Re: Genuinely curious - rejection of Baptism and the Council of Trent
« Reply #202 on: June 06, 2018, 09:52:03 AM »
It's heretical to say that someone can be saved without Baptism.  Even in the hypothetical case of BoD, the Sacrament of Baptism remains the instrumental cause of justification, operating through the votum.  I have repeatedly explained to BoDers how they must formulate BoD theory in order to avoid heresy, but most of them have refused the non-heretical formulation out of pride.

I don't believe in BoD because I believe that the character of Baptism is essential to the grace conferred, that membership in the Church is necessary for salvation, that there is no being "within" the Church without being a member of the Church, and because we cannot be adopted children of God and thus enter into the inner life of the Holy Trinity without God recognizing us as His sons ... due to the imprint of His Son's character in our souls.

I'd be much less uncomfortable with a BoD that also posited reception of the character of Baptism.
No one is saying "someone can be saved without Baptism".  What is being said is that baptism, in certain situations, is supplied by the desire to be baptized where unexpected circuмstances prevent reception of the sacrament.

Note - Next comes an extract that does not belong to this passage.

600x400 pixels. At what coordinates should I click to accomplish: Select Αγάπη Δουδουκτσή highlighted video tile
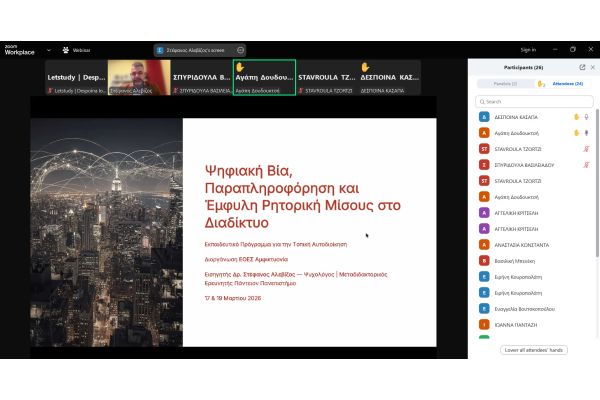(x=264, y=76)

Re: Genuinely curious - rejection of Baptism and the Council of Trent
« Reply #203 on: June 06, 2018, 10:11:53 AM »
This sub-forum is ripe with dishonest debate tactics, something so contrary to Catholic charity that I really can't rationalize the sub-forum's presence within this Catholic forum.
Unless you provide specific examples, your complaint is just emotionalism, like women who complain about something, not wanting solutions, but just for consolement.

Re: Genuinely curious - rejection of Baptism and the Council of Trent
« Reply #204 on: June 06, 2018, 04:19:06 PM »
Saint Thomas Aquinas is a Doctor of the Church, "considered one of the Catholic Church's greatest theologians".
This last post of yours is a classic logical fallacy, the strawman argument, whereby you are attempting to attribute to me something that I have never said.  My position on Baptism of Desire is well within the boundaries defined by the Church.  No where, and at no time, have I every postured anything contrary to Church teaching.  I provide authoritative, on topic, Church references to the discussion, and never ever stray into personal conjecture.  This sub-forum is ripe with dishonest debate tactics, something so contrary to Catholic charity that I really can't rationalize the sub-forum's presence within this Catholic forum.
Like I said, your last post, wherein you quote Church doctrine then supply a response in red which you attribute to observers of the Church's teaching on baptism of desire.  This is dishonest, a strawman argument.  Church teaching isn't a debate, it should be a discussion.